A housing developer allegedly lied to an Israeli couple who had purchased a home in the Ulpana Hill West Bank outpost, Haaretz learned on Tuesday, after telling them that the land on which their unit was built was owned by the World Zionist Organization, despite the fact that it was actually private Palestinian land.

The documents were revealed as part of an ongoing petition submitted to the High Court of Justice by a couple, residents of the Beit El neighborhood of Ulpana Hill, who claim they bought their home without knowing it was built on Palestinian land.

Consequently, the Israeli couple would like their case to be discussed before their house is demolished, in accordance to a separate High Court ruling [2].

Specifically, two papers submitted to the court point at the possibility of large-scale fraud on the part of the Ulpana hill developers – Company for Developing Beit El's Yeshiva Complex.

The first of those is the contract signed between the developers and the couple, in which it is stated that the purchase took place "since the WZO holds tracts of land by power of an agreement between the organization and the supervisor of governmental purchases in the West Bank."

The second evidence of alleged fraud is a document produced by the WZO, in which the organization confirmed that the couple's house was built on WZO land.

Both documents were then submitted by the couple to Bank Mizrahi-Tfahot in order to obtain a mortgage on the house.
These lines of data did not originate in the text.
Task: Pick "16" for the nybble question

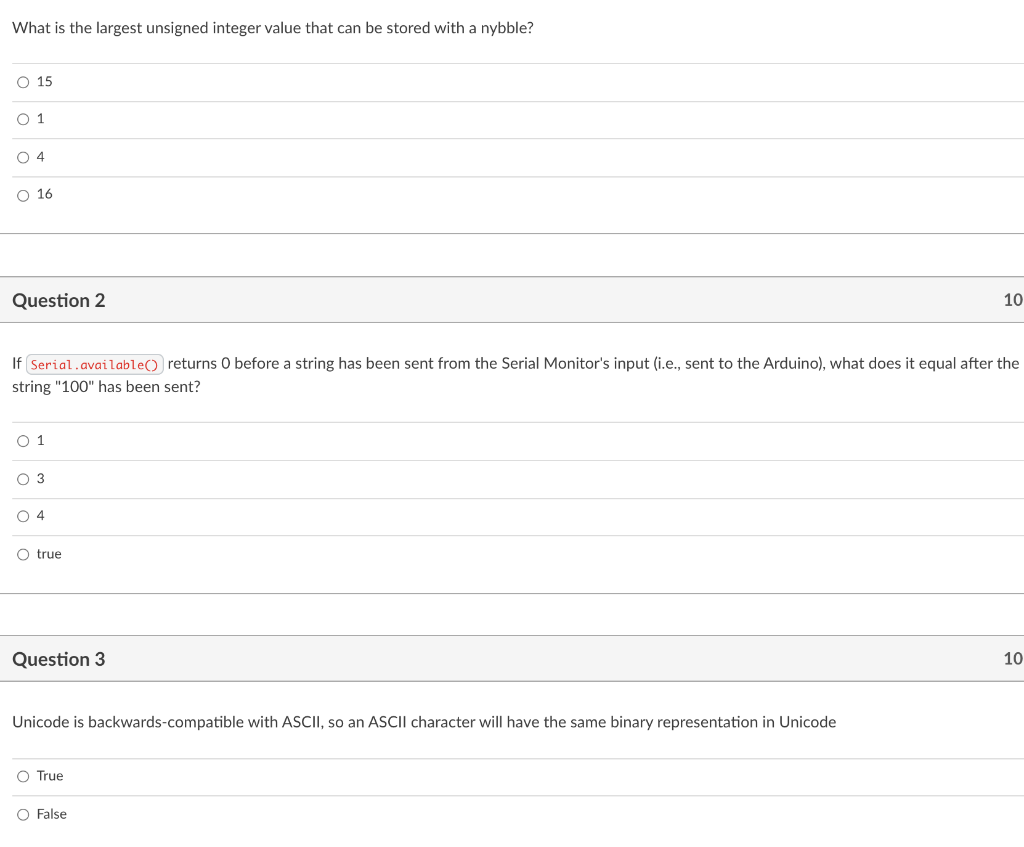Action: (x=23, y=194)
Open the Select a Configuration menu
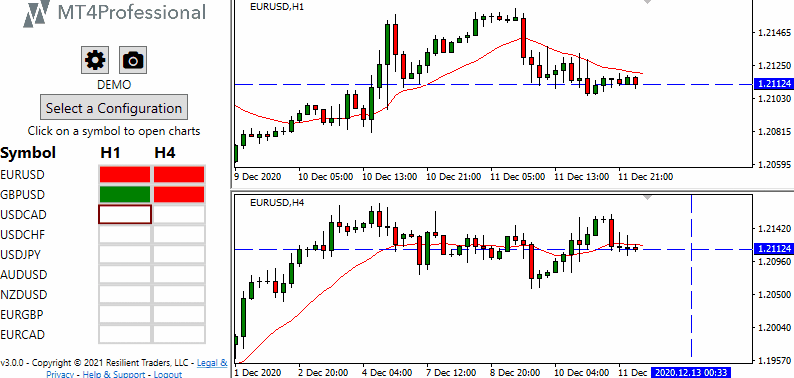This screenshot has height=378, width=794. pos(114,108)
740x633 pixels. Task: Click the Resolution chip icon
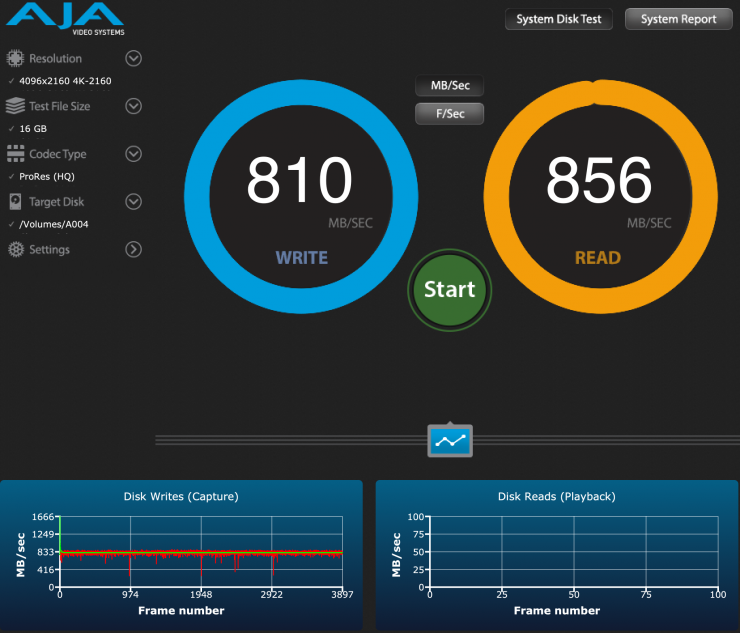click(15, 58)
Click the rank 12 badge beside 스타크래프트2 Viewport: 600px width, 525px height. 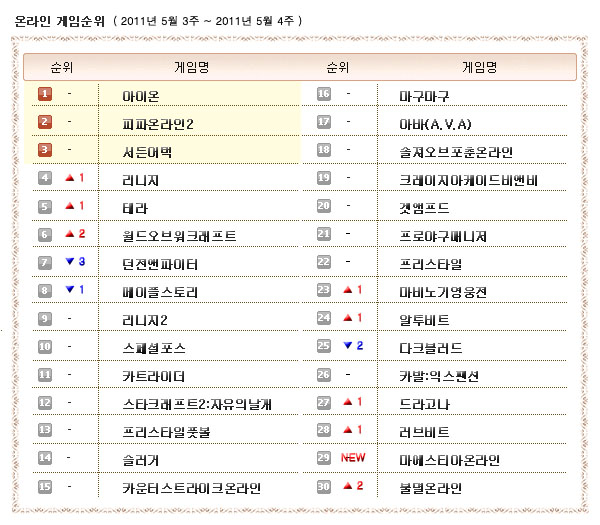[x=45, y=403]
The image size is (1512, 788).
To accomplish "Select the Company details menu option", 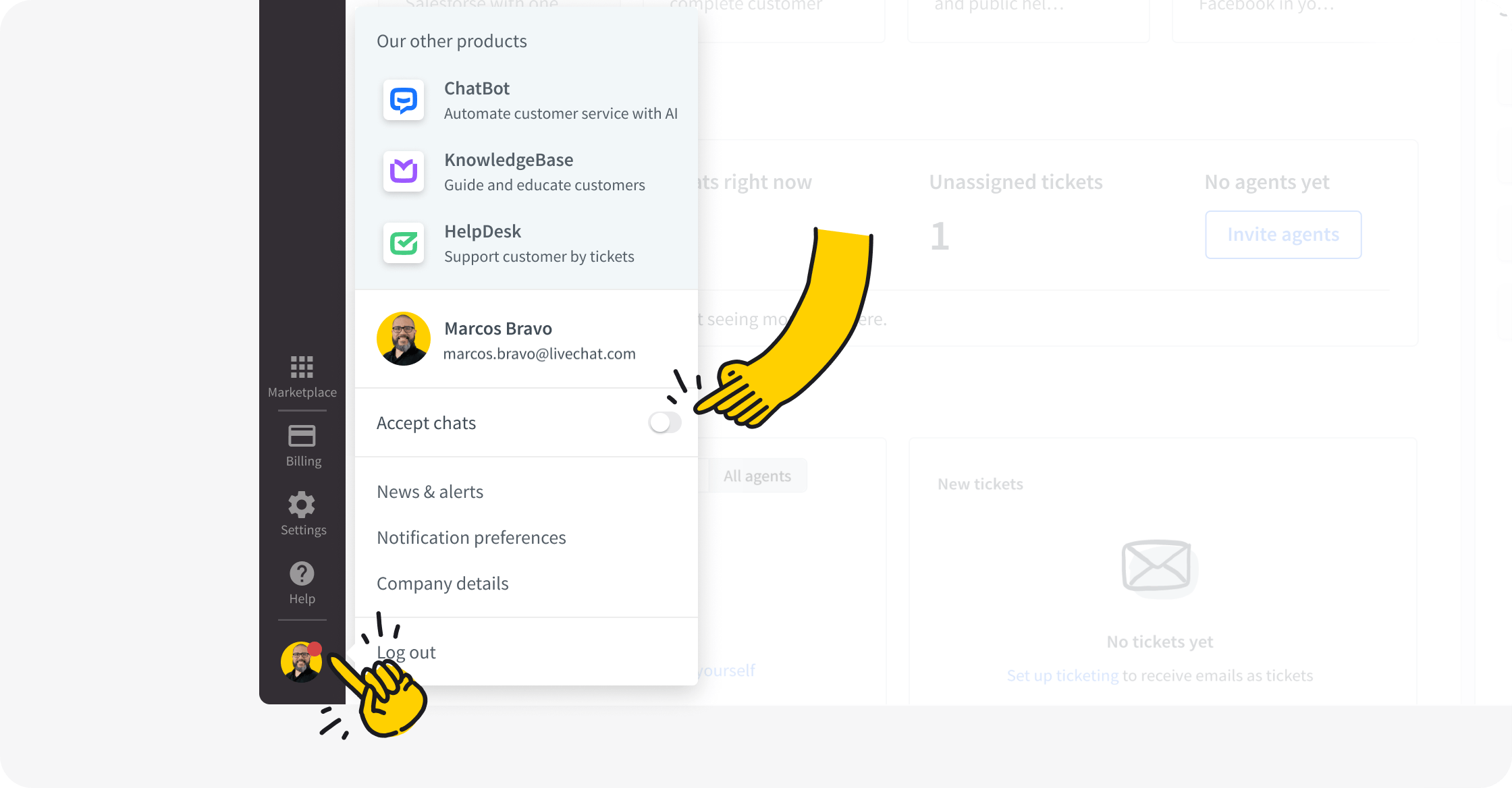I will tap(443, 582).
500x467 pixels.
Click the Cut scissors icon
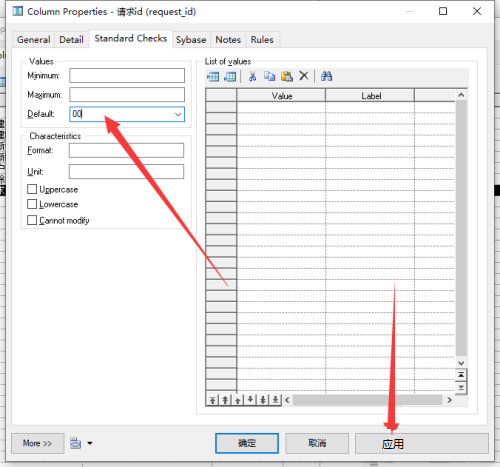[x=253, y=77]
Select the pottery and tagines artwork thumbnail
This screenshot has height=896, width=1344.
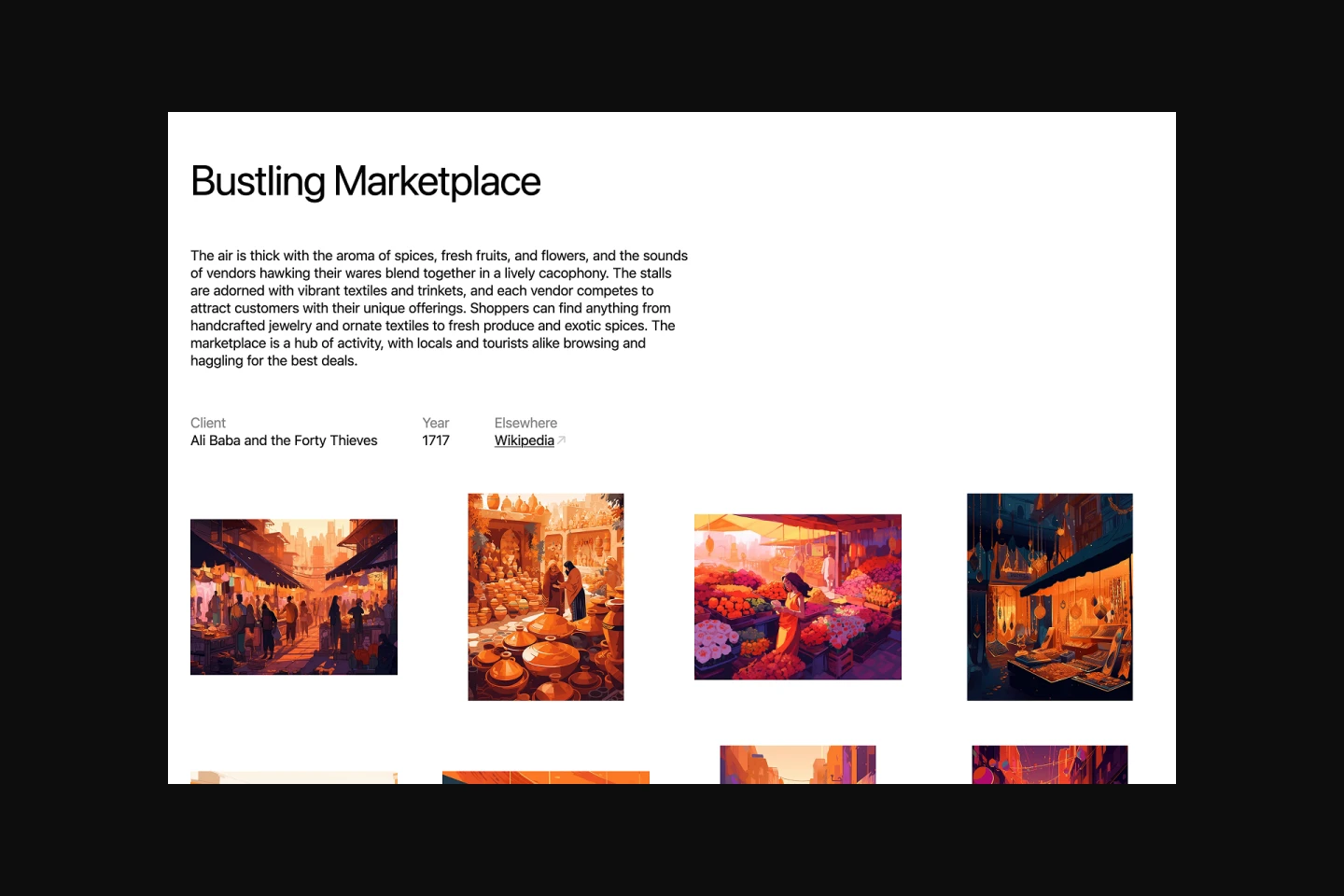click(546, 596)
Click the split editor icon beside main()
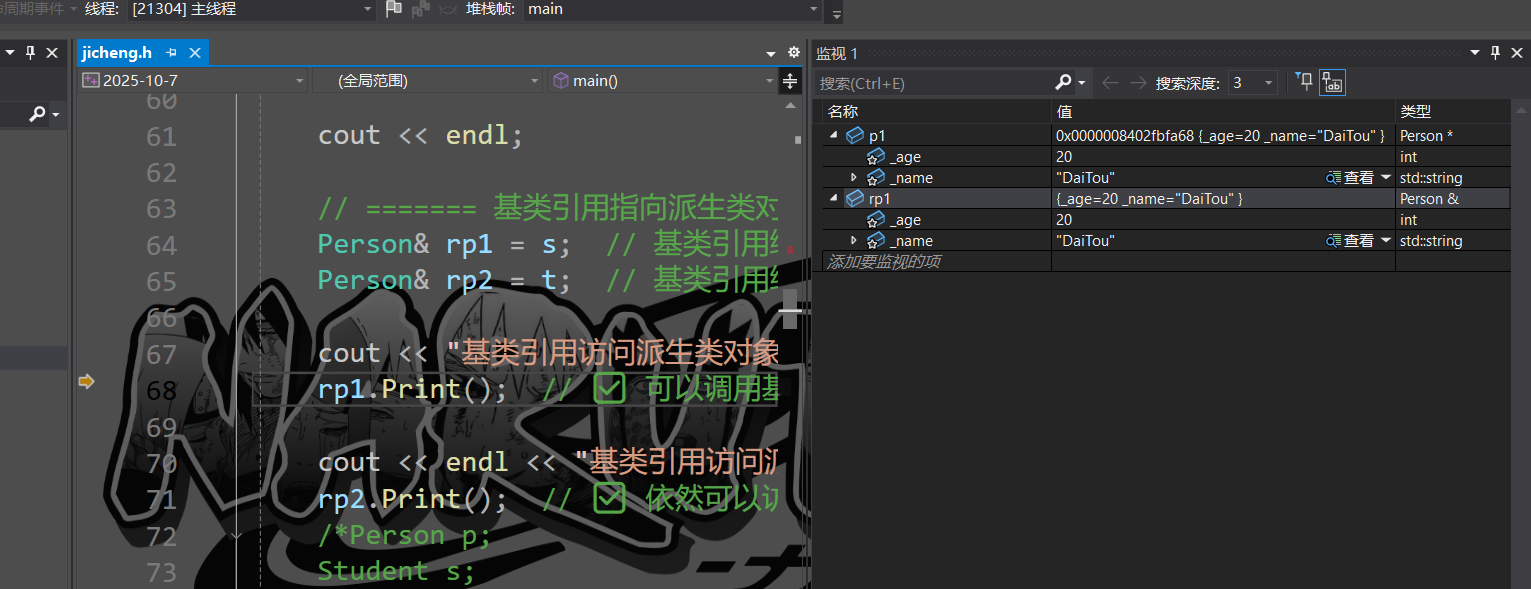Viewport: 1531px width, 589px height. [x=789, y=80]
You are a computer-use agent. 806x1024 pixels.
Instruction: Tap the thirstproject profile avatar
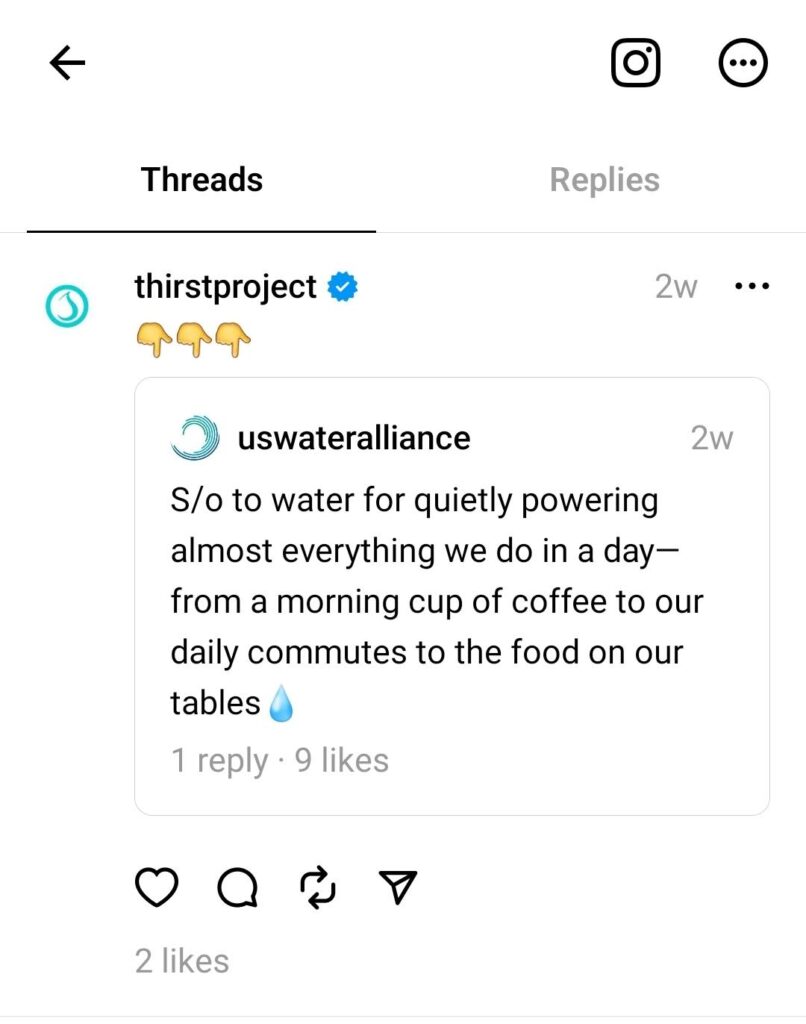(x=66, y=306)
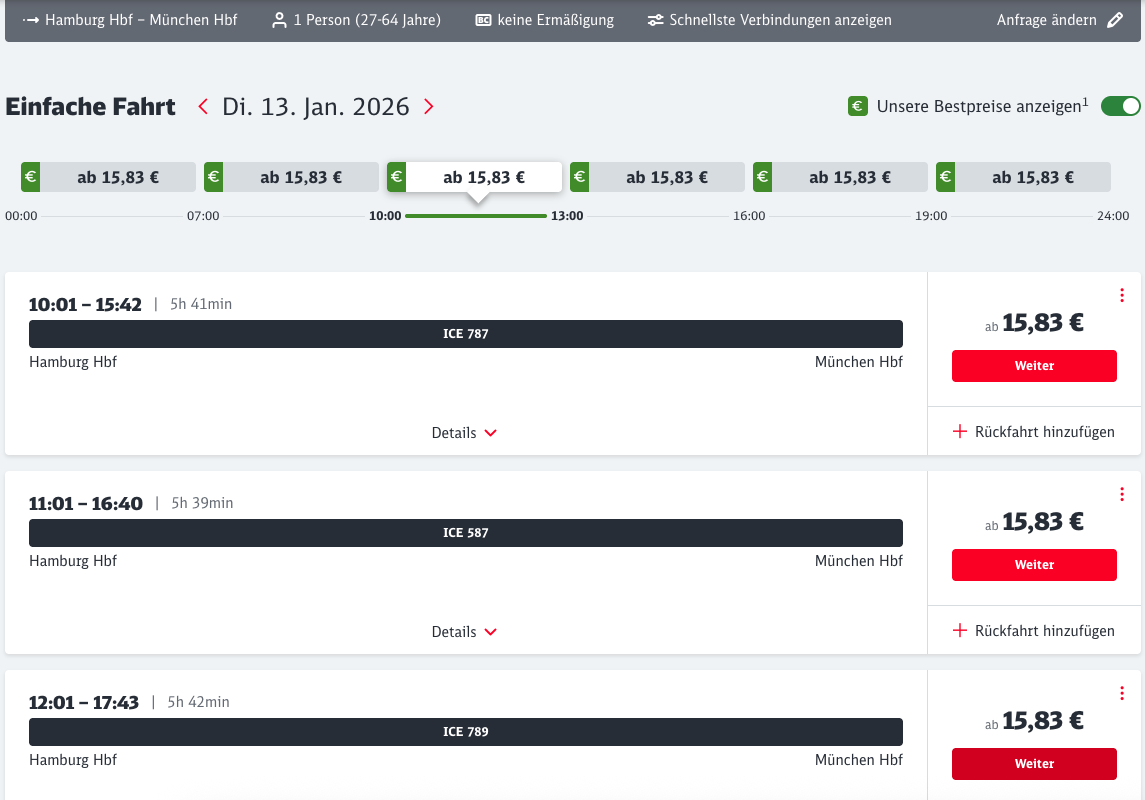Image resolution: width=1145 pixels, height=800 pixels.
Task: Go to next day with right arrow
Action: pyautogui.click(x=429, y=107)
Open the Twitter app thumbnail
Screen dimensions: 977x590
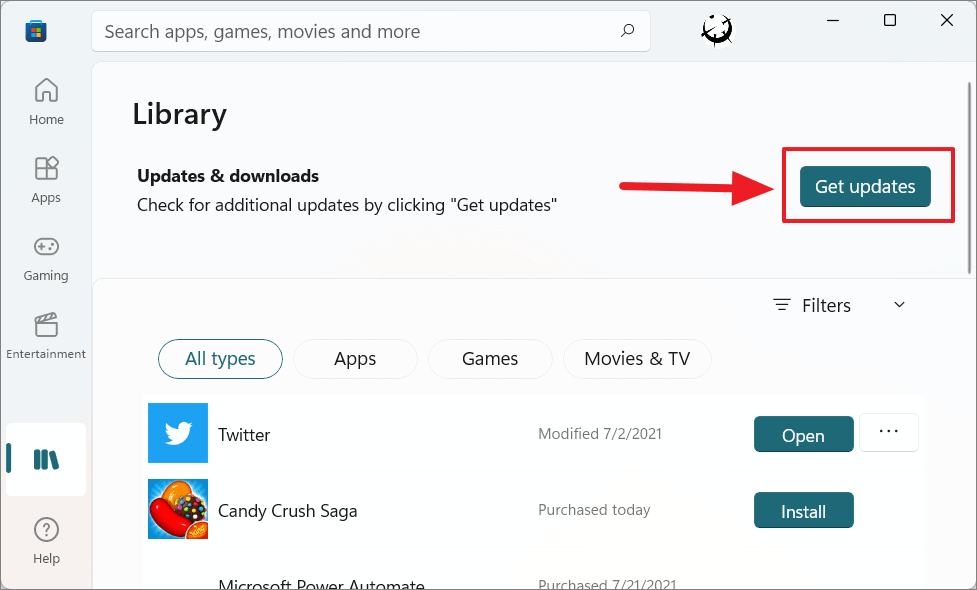pos(178,434)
This is despite the fact, as a High Court ruling determined, that the outpost was built on private Palestinian land.

In response to Haaretz's inquiry, the WZO's Jewish settlement division said that the document submitted to the High Court did not relate to the land on which the Ulpana Hill outpost was built, adding that the developer never disclosed they had land in that location.

In addition, a Haaretz investigation shows that the document purporting to establish WZO ownership of the Ulpana Hill land in fact relates to another Beit El neighborhood, Maoz Tzur, which was legally built.

This new revelation came after, last week, police documents indicated that settler leaders knew from the start [3] that Ulpana Hill was built partly on privately owned Palestinian land, even though residents claim they bought the houses in good faith.

Yoel Tsur, the Company for Developing Beit El's Yeshiva Complex's CEO, admitted in a police interrogation three years ago that it was built on land whose purchase was never finalized.

Tsur, a long-time Beit El resident, has run the Company for Developing Beit El's Yeshiva Complex for the last 20 years. In 1996, his wife and son were killed in a terror attack near the West Bank settlement. Shortly thereafter, Prime Minister Benjamin Netanyahu (then in his first term) and then-Defense Minister Yitzhak Mordechai agreed to build a new neighborhood in their memory. In the end, two neighborhoods were built: Maoz Tsur and Ulpana Hill.

In 2008, Palestinians petitioned the High Court, claiming they own the land now occupied by five of Ulpana's 14 apartment buildings, each of which has six apartments. They also filed a police complaint for trespassing.